The convergence becomes clear: the same technology solving institutional inefficiencies can address human exclusion from the financial system. Blockchain networks processing transactions for fractions of a penny with 3-5 second settlement times serve both institutional treasuries and individual remittances equally well.
Real-world stress tests prove blockchain's dual utility. In Argentina, where inflation reached 236.7% by late 2024, both institutions and individuals are embracing digital assets out of necessity. Data shows 61.8% of Argentina's crypto transactions now involve stablecoins — not as speculation, but as economic survival tools preserving purchasing power against peso devaluation.
This crisis-driven adoption reveals blockchain's fundamental value proposition: removing dependence on fragile intermediaries and national monetary systems. Whether you're a fund manager hedging institutional exposure or a family protecting savings, the infrastructure provides the same essential service: stable, borderless value transfer.
The infrastructure exists. Modern blockchain networks have processed tens of billions of operations, serving millions of accounts worldwide. The technology handles institutional scale while remaining accessible to individual users.
But actualizing blockchain's full potential requires intentional design for both audiences. This means building interfaces sophisticated enough for institutional treasury management yet simple enough for first-time users. It means creating compliance frameworks that satisfy regulatory requirements while preserving accessibility for underserved populations.
Success requires partnerships spanning both worlds – working with established financial institutions to build robust infrastructure while partnering with mobile money operators, community organizations, and fintech companies serving underbanked populations. The goal isn't choosing between efficiency and equity, but achieving both simultaneously.
Blockchain's unique promise lies precisely in its ability to serve these seemingly different constituencies with the same fundamental infrastructure. The networks enabling pension funds to tokenize assets can help farmers access credit.

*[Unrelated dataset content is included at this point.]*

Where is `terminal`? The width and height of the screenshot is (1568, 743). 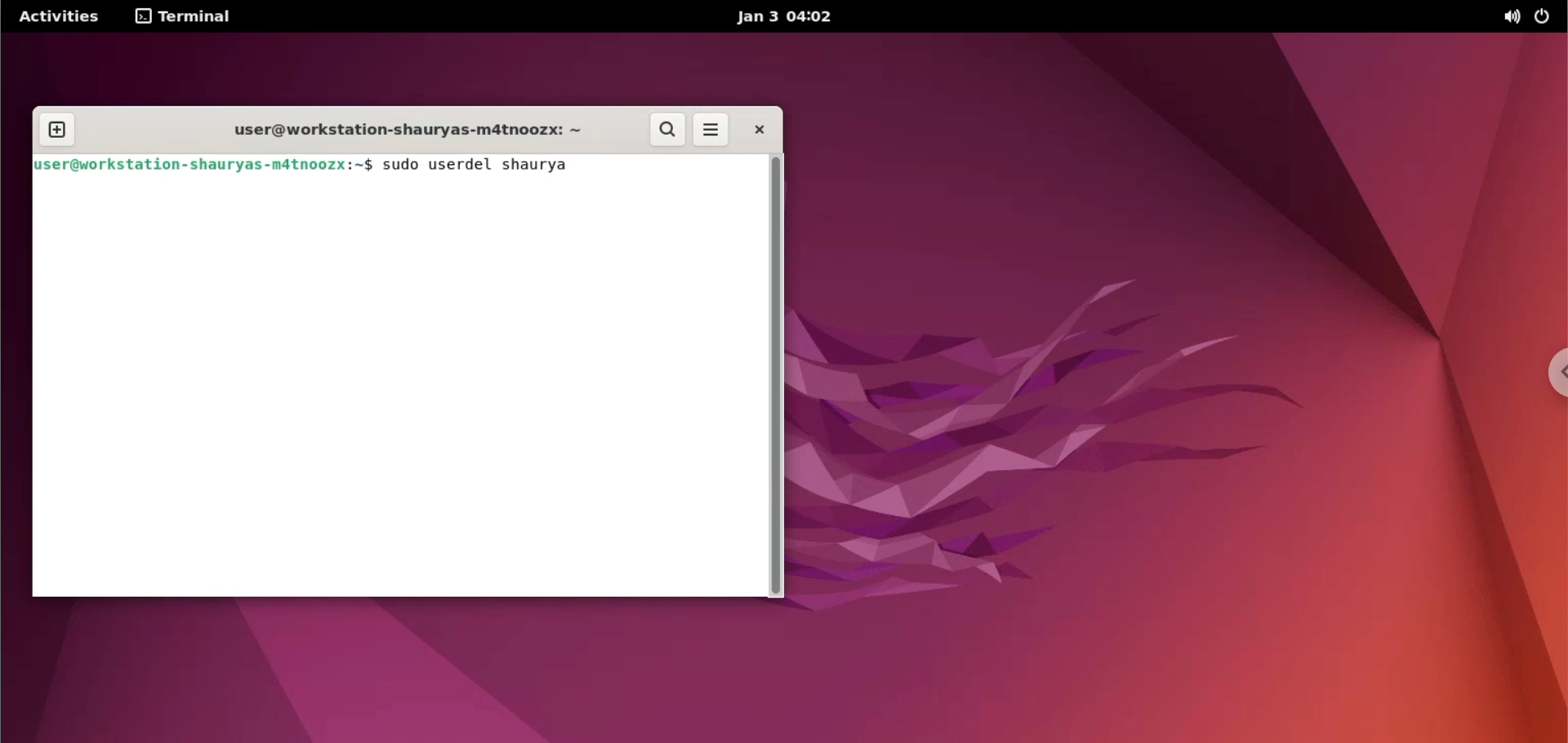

The rails facilitating institutional settlement can deliver humanitarian aid directly to refugees.
As builders, our responsibility extends beyond technological capability to purposeful implementation. We must ensure that institutional adoption strengthens rather than supplants financial inclusion efforts. We must design systems that leverage institutional resources to extend access rather than create new barriers.
The infrastructure for borderless, frictionless value transfer is ready. The regulatory frameworks are evolving. The institutional adoption is accelerating. Our success will be measured not just by efficiency gains in existing systems, but by how many people we bring into economic participation for the first time.
The choice we make today determines whether blockchain becomes another tool serving the already-served or the bridge finally connecting everyone to the global economy. Both institutions and the unbanked are counting on us to get this right.